## begin

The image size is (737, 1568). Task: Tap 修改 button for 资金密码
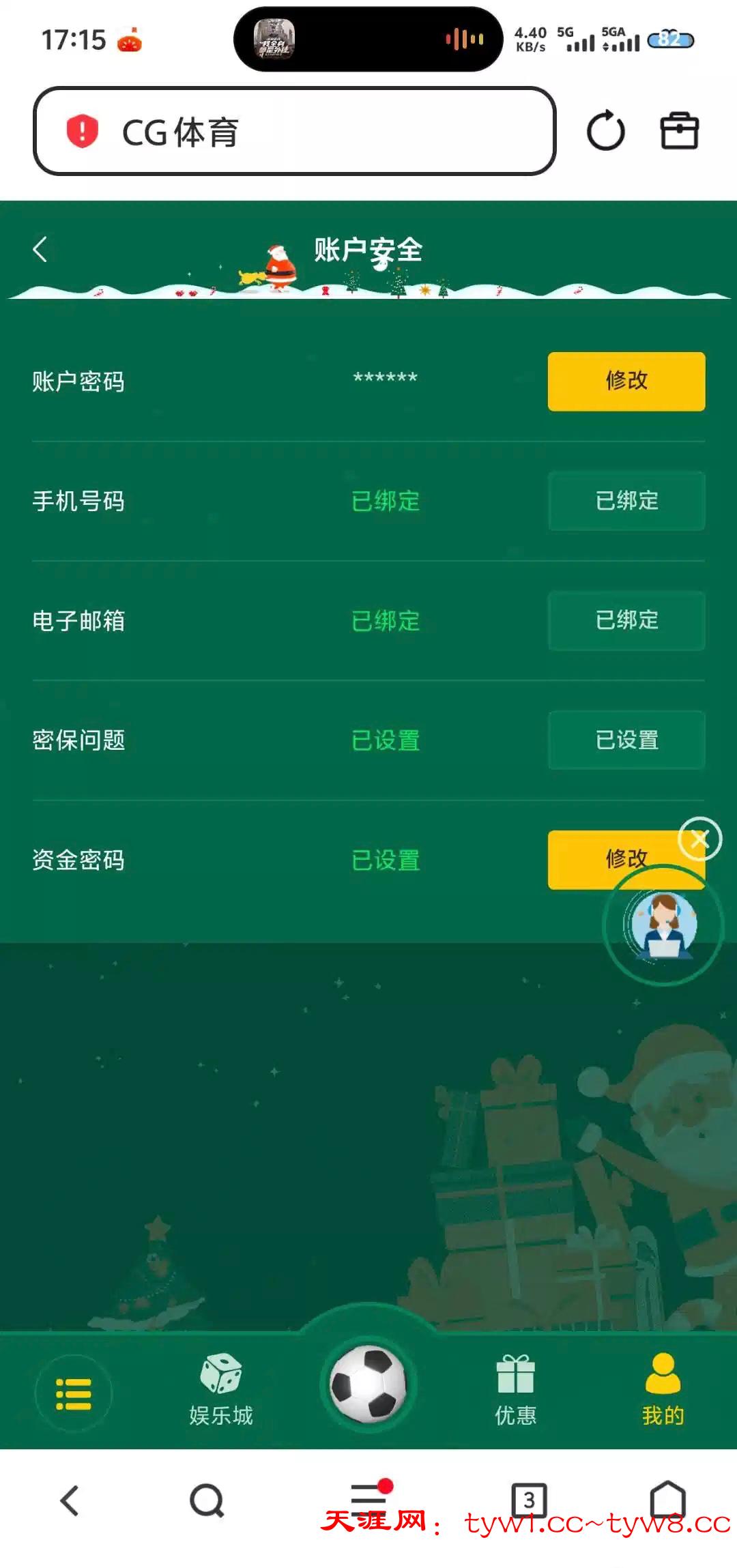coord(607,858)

## end
## begin

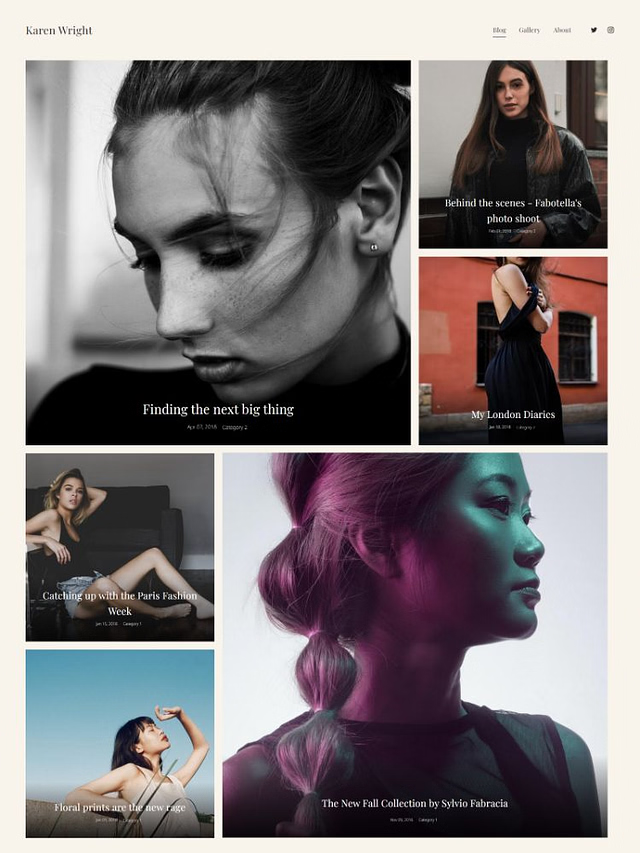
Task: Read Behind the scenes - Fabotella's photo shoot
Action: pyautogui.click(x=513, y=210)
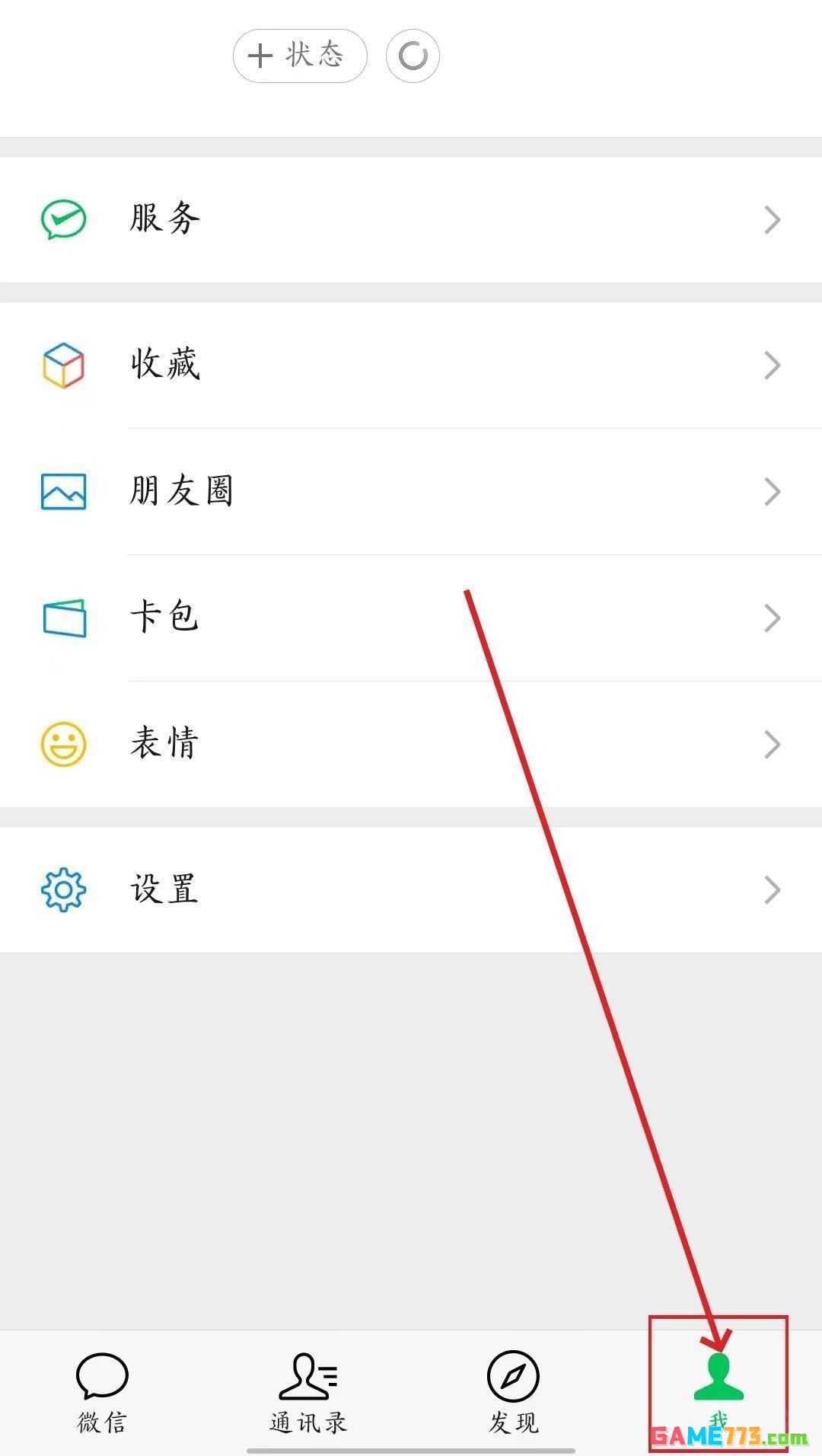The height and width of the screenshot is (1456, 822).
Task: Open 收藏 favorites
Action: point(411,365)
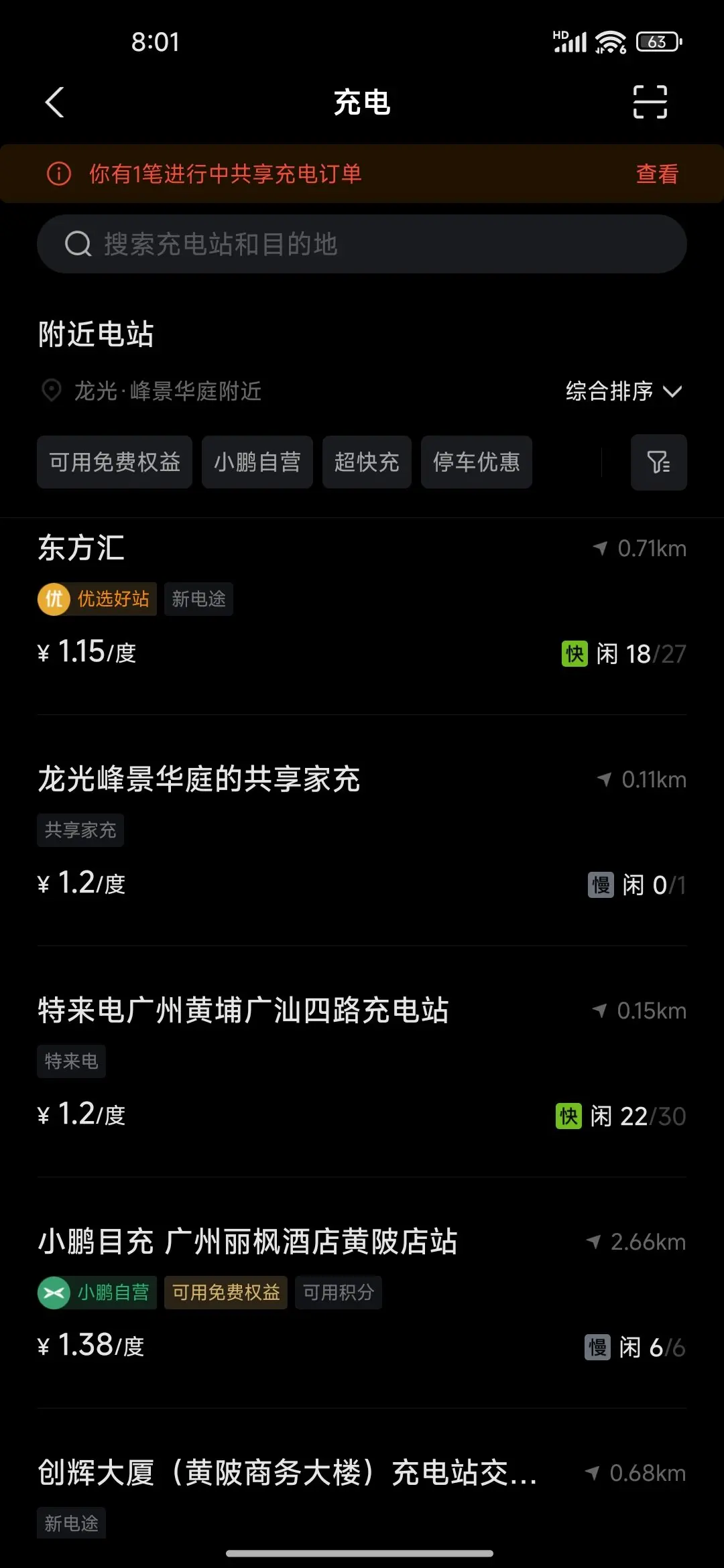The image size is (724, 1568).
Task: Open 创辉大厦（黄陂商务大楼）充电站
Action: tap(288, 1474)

## end
## begin

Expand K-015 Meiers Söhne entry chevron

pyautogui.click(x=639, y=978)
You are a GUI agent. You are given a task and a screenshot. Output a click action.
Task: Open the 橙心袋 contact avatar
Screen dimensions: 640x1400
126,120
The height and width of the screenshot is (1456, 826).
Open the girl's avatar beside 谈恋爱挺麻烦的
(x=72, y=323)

## end

Rescale the entries starting at the line that contains "The height and width of the screenshot is (1456, 826)." and ending at the line that contains "(x=72, y=323)", reproducing only those lines in full, requests included. Multiply each answer coordinate by 1.35 and round to whole numbers, with halves rounding up.

Written solution –
The height and width of the screenshot is (1456, 826).
Open the girl's avatar beside 谈恋爱挺麻烦的
(x=97, y=436)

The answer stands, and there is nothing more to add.